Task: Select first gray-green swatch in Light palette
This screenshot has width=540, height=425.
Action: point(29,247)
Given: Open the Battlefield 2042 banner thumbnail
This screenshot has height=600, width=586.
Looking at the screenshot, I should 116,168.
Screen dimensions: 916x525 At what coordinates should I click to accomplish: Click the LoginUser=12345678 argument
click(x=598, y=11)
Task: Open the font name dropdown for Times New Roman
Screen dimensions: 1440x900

* * *

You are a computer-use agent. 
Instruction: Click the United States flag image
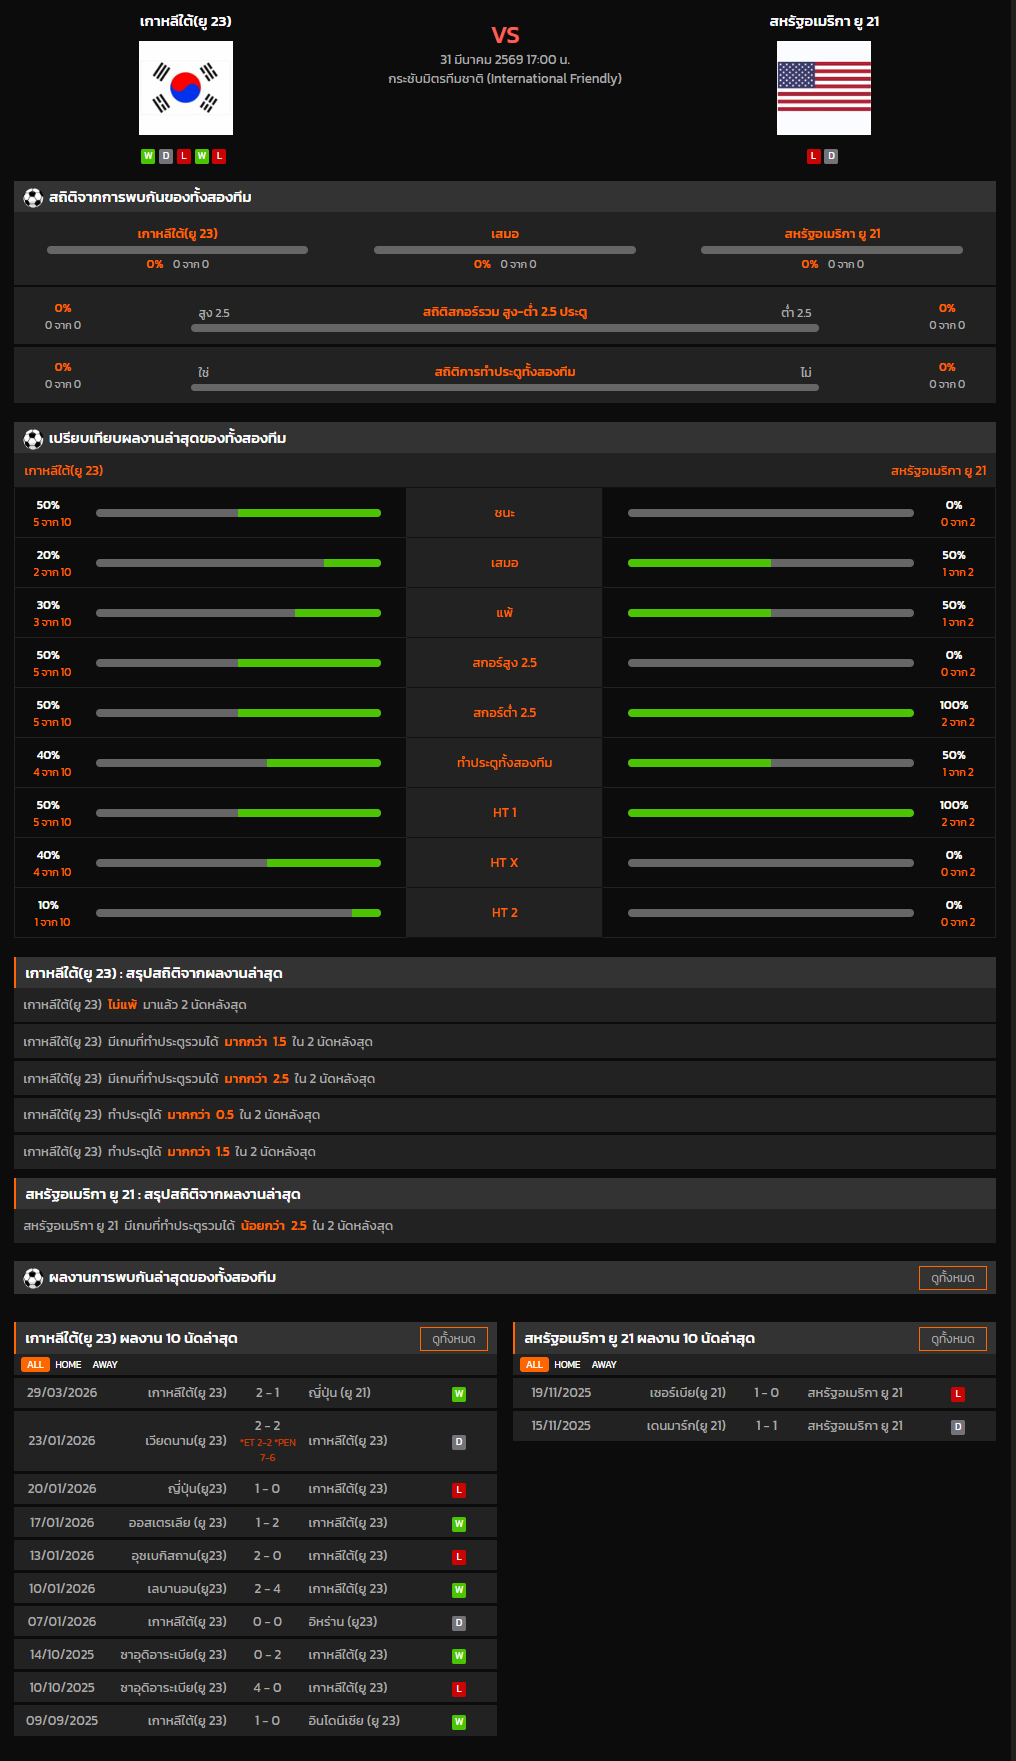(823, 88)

TASK TO CARRY OUT: Please give back exactly the lines of the listing above that run from the one containing "This screenshot has height=600, width=586." through the one containing "Screen dimensions: 1440x900", and only those.

EXPECTED OUTPUT:
This screenshot has height=600, width=586.
Looking at the screenshot, I should 116,168.
Screen dimensions: 916x525 At what coordinates should I click to accomplish: Click the LoginUser=12345678 argument
click(x=598, y=11)
Task: Open the font name dropdown for Times New Roman
Screen dimensions: 1440x900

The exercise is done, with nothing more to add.